Lassen wir uns mit hineinnehmen,
in die Ereignisse um die Zerstörung des Dorfes und der Kirche.
Ludwig Seufferlein
Chronologische Aufzeichnung von Ostermontag bis Donnerstag
Quelle: Bericht aus den Uffenheimer Geschichte,
Band 5, Jahr 1984
Schon Tage, ja Wochen hört man schweres Artilleriefeuer. Am Ostersamstag, den 31. März waren wir mit Kartoffellegen im Uffenheimer Weg beschäftigt, als es anging, erst einzeln, dann in größeren Gruppen, dass deutsche Soldaten in östlicher Richtung vorüberzogen, teils mit beschlagnahmten Bauernwägen, teils mit Handwägen, teils mit Pferden, teils mit Ochsen bespannt.

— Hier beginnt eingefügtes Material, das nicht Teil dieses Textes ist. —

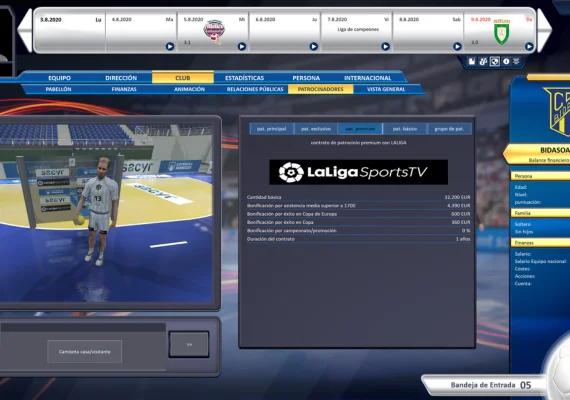Select the pat. principal tab
This screenshot has height=400, width=570.
(272, 129)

Mein Gedanke war: sie kommen eben wie ein Heer in Auflösung. Es waren fast durchweg Lazarettkranke, die der Front auswichen, ohne Waffen. Im Laufe des Nachmittags bewarfen feindliche Flieger Rothenburg mit Bomben, man sah es mit an, und große Rauchwolken zeigten die Wirkung an.
Der Volkssturm wird in Alarmzustand gesetzt, da die Amerikaner bei Aschaffenburg durchgebrochen sind. Auch rechnet man mit Luftlandetruppen. Posten mit Gewehr bei Tag und Nacht werden aufgestellt. Der Volkssturm muss „Panzersperren" anlegen an den Dorfeingängen und Schützengräben ausheben seitlich der Straße. Sie werden durch feindliche Flieger gestört. Ebert von Uttenhofen kontrolliert auf Motorrad und in SA-Uniform, ob der Volkssturm die Befehle auch ausführt, wird aber sehr unfreundlich empfangen. Soldaten erzählen, sie kämen von Bütthardt, wo ihnen die Amerikaner dicht auf den Fersen waren.

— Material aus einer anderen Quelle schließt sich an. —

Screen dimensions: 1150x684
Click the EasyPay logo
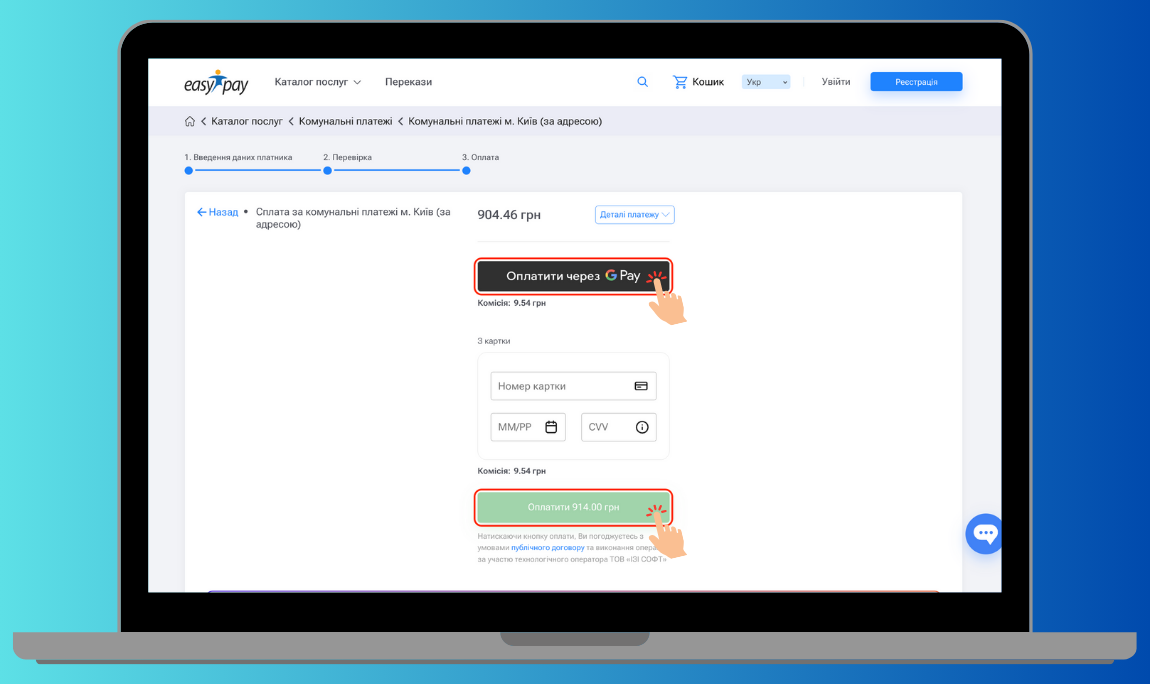(216, 82)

Feindliche Flieger greifen sehr stark und häufig die Bahnlinie, besonders Personenzüge bei Mörlbach, Uffenheim, Gnötzheim und Ochsenfurt, an. Dabei gibt es auch Opfer unter der Bevölkerung (Singer, Neuherberg), den Bauern auf dem Felde und auf der Straße. Bei der Saat sind wir dauernd in Gefahr vor Fliegern in Verbänden und einzeln. Man verrichtet die Arbeit teilweise vor Tagesanbruch. Abgeschossene amerikanische MG-Patronen finden sich an allen Ecken und Enden. Die Leute beginnen mit dem Verräumen von Lebensmitteln, Kleidern und Haushaltsgegenständen zum Teil im Keller durch Vergraben, zum Teil verstaut oder ins Freie oder auf Wägen gebracht.

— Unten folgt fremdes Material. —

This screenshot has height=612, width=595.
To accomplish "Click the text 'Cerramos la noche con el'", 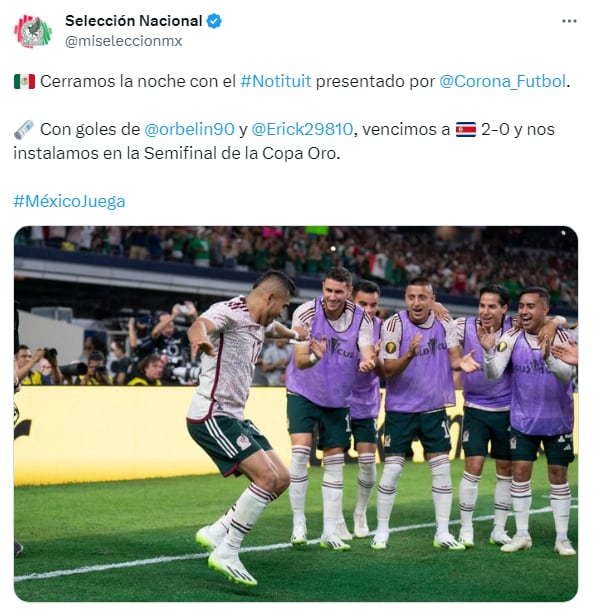I will pos(138,82).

Der Volkssturm von Neustadt/Aisch und Umgebung und von Nürnberg werden durch LKW hierher an die Front gebracht, Massenquartier ohne Verpflegung. Ebenso Militär ausgerüstet mit Panzerfaust und dem neuesten InfanterieGewehr (Massenartikel), heben Schützenlöcher und Stellungsgräben aus und beziehen an der Kreuzstraße Stellung.
Ostersonntag. Masseneinquartierung, auch bespannte Einheiten, auch während der Nacht. Die Soldaten müssen sich dauernd vor feindlichen Fliegern verstecken. Sie werden auch auf der Herbolzheimer Straße angegriffen. Keine Osterstimmung.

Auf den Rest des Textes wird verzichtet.